--- start Extract provided ---

Shareholder conflicts in foreign-partner Turkish companies commonly arise from management control, capital contributions, profit distribution, misuse of company assets, related-party transactions, deadlock, breach of shareholder agreements, unauthorized share transfers, dilution, refusal to provide information, exclusion from management, unfair general assembly resolutions, director liability, failure to register corporate decisions, intellectual property ownership, local partner misconduct and exit disputes.

A foreign shareholder’s legal strategy must be designed with Turkish Commercial Code rules, the articles of association, shareholder agreement, trade registry records, board and general assembly decisions, evidence, tax consequences, competition law, dispute resolution clauses and enforcement mechanisms in mind. A well-drafted shareholder agreement may prevent many disputes, but Turkish corporate law formalities and mandatory rules remain highly important.

1. Legal Framework for Shareholder Disputes in Turkey

The main legal framework for shareholder disputes in Turkish companies is the Turkish Commercial Code No. 6102. The Turkish Commercial Code entered into force on 1 July 2012 and regulates commercial companies, including joint stock companies and limited liability companies.

In addition to the Turkish Commercial Code, shareholder disputes may involve the Turkish Code of Obligations, Law No. 5718 on International Private and Procedural Law, Turkish Civil Procedure Code, Enforcement and Bankruptcy Law, competition law, tax law, labor law, data protection law, intellectual property law and sector-specific regulations. If the company is publicly held, capital markets legislation may also become relevant.

In foreign-partner companies, Turkish private international law may matter where the shareholder agreement is governed by foreign law, contains arbitration, or involves foreign shareholders. However, the company itself is incorporated in Turkey, and internal corporate matters such as trade registry filings, board authority, general assembly decisions, share transfers and company organs are generally strongly connected with Turkish corporate law.

--- end Extract provided ---
--- start Data extract ---

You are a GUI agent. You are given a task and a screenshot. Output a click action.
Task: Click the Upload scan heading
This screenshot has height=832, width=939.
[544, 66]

--- end Data extract ---

== Required work ==
The excerpt on shareholder disputes in Turkish companies gives examples of internal corporate matters that are generally strongly connected with Turkish corporate law. List all of them.

== Written response ==
- Trade registry filings
- Board authority
- General assembly decisions
- Share transfers
- Company organs